Seems to be the trend nowadays. First novel of the Fallen Angel series. Book Three of the Steamy Hearts boxset. Sixty-eleventh part of the omg-you-need-to-keep-reading-this-unlimited-number-sequence. A hot tip to indie authors, especially those looking to set up recurring passive income, is to write as many books as possible and throw them on Amazon. The idea is that the more books you have, the more your promoting of your other books will eventually get your OTHER books found. I think.
A specific comment from one of my Chaos (un)Controlled reviewers was, “I personally liked a lot because it seems like every single young adult book has to be a series of at least 3 books when sometimes I just want one pleasant self-contained book.”
It certainly does feel that way sometimes, huh? I agree. Not knocking series at all; I’m considering doing a non-linear prequel to Chaos (un)Controlled for my next writing project. But Rixa’s story isn’t incomplete in Chaos (un)Controlled. University Heights could be revisited, sure. Other characters could get a spotlight. It’d be cool to take a Tales approach; where elements of the prior games are touched upon in the later games, giving the player refreshing “Aha!” moments, if they’ve played the others. But I don’t want to return to it just because series are the cool thing to do right now.

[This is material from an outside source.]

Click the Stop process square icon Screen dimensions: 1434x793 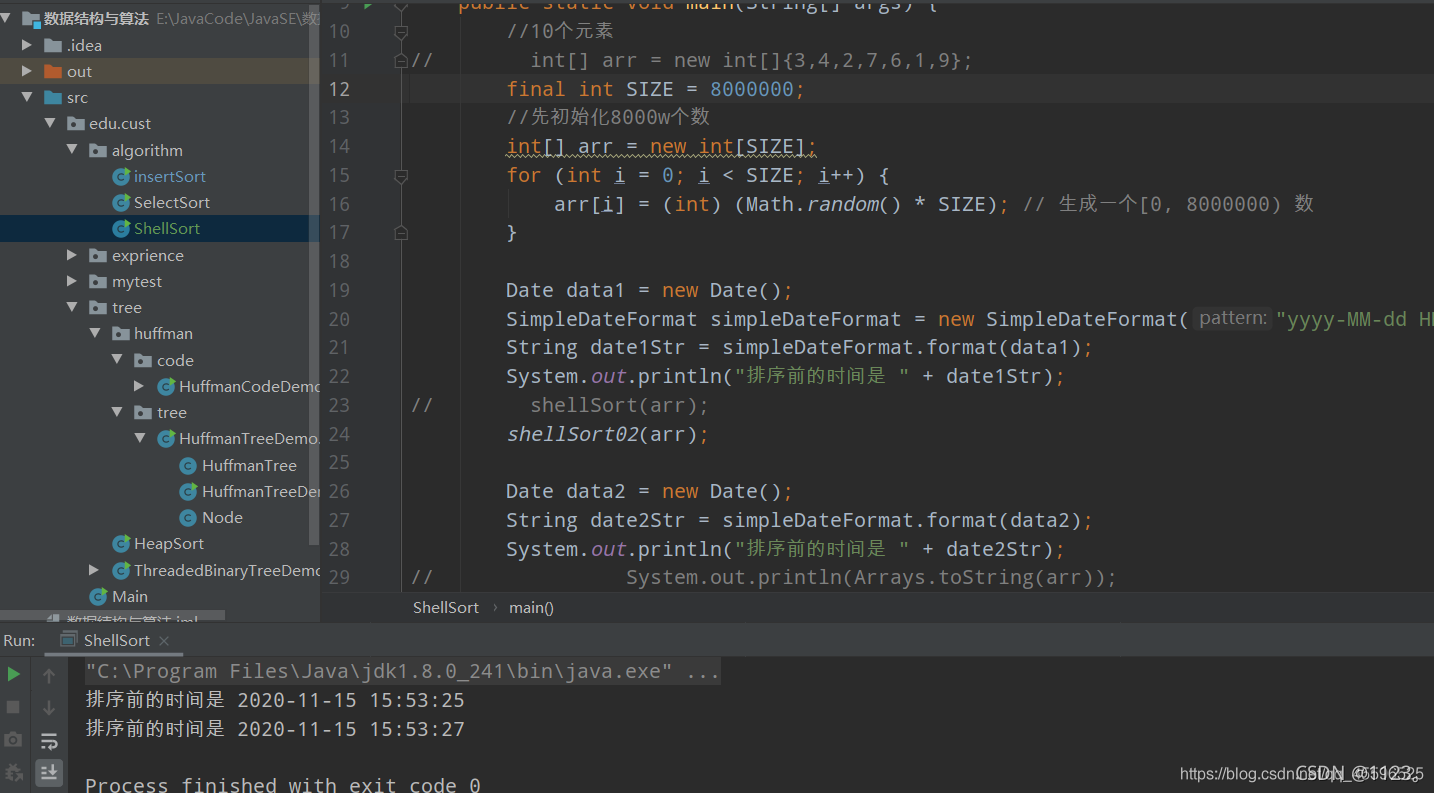tap(13, 707)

There would need to be a real reason.
Currently, as an adult reader, the thought of starting a new series (from a reader’s perspective) is akin to climbing a mountain; my mind sees “Book one of…” and immediately responds, “Do I really want to get into this?” Finding the time to finish one novel takes awhile as it is. It’s like getting into a new television show. It’s like…now I gotta watch it and be invested. Thinking of the obligation is exhausting enough… -.- Let’s take a look at the series I’ve encountered and made it through:
Harry Potter. This one was an accident. The first three books were gifted to me and I ended up loving them and grateful that the journey continued after the first.

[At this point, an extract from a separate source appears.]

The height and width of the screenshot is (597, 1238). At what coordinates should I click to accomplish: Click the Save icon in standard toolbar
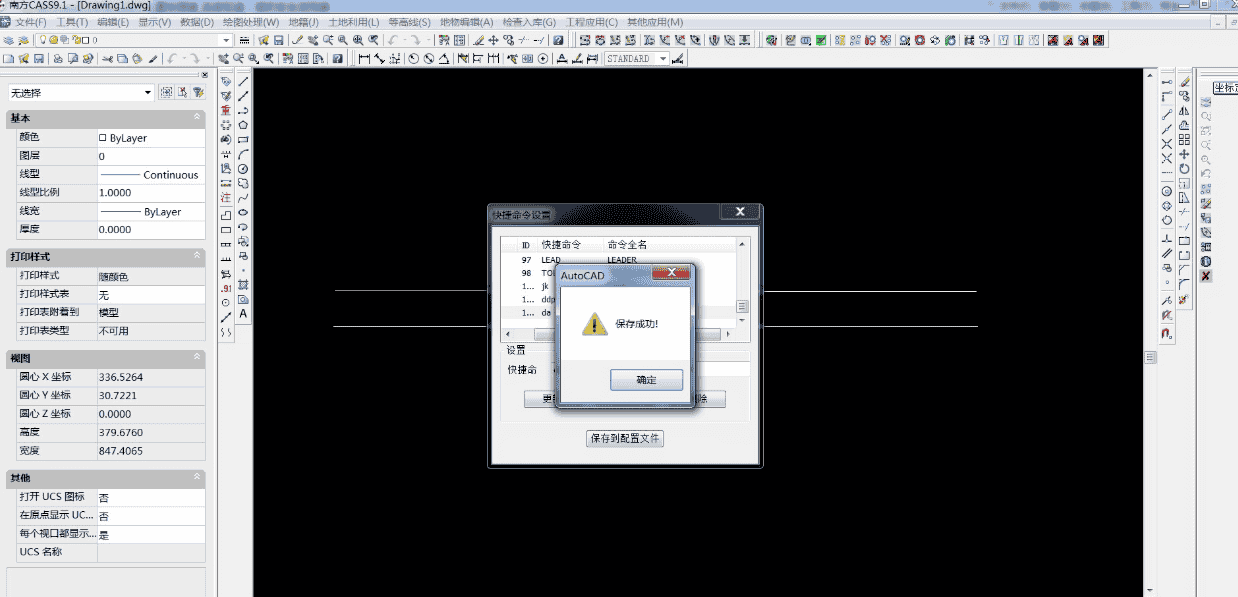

Fifty Shades of Grey. This one, I was conned. An old co-worker raved about how she loved this series so much, she re-read all of them in a week. Barnes & Noble happened to have a ridiculous sale, all 3 for $9.99 so I went for it. First one was amusing. Second one kept me interested. Third one was painful. I could only crawl through a few pages at a time for each reading session before major ADD kicked in. I finished only because I had committed to the first two.
Twilight. I was gifted the first book for this one too, and despite the purple-prosey writing style, it did keep me captivated enough to keep going through all 4.

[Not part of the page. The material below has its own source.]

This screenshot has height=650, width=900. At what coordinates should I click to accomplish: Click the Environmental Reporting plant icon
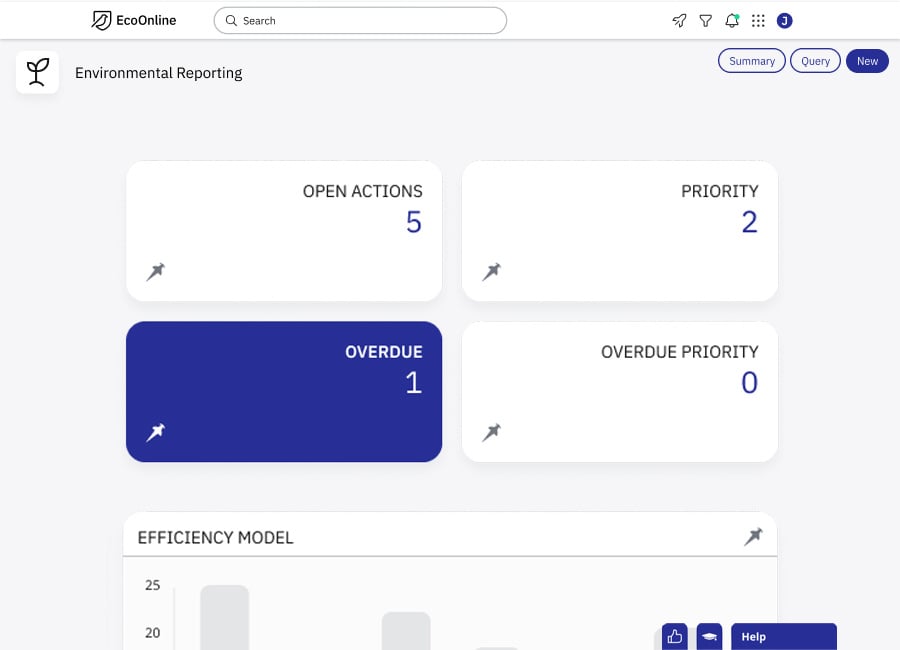tap(37, 72)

Divergent. First one was awesome. Second one cool. Third one, bleh.
Seems like series have a habit of losing steam the further they go along. With the exception of Harry Potter.
Let’s look at a non-linear series. The Coldest Winter Ever was phenomenal. The long-after subsequent prequel Midnight offered a very different tale that I was sold on. I’m a sucker for Japanese culture blended into anything. The sequel to Midnight however, fell flat and unrealistic and lost my fandom. Whatever we forgave or gave a pass to in the first one, began to pile on as the outrageous elements became a Rollout. I recently learned there was another release in the non-linear series; A Deeper Love, which follows Winter’s sister apparently. It’s on my reading list because, of course, the commitment.
If potential readers can find the time to commit to Chaos (un)Controlled, just ONE standalone book, I’ll be happy. Whether many are jumping on the series bandwagon for the sake of sales, or love of an epic story-journey, I still say there’s a niche for the pleasant, self-contained book that the busy reader with time-commitment-issues can store on her shelf.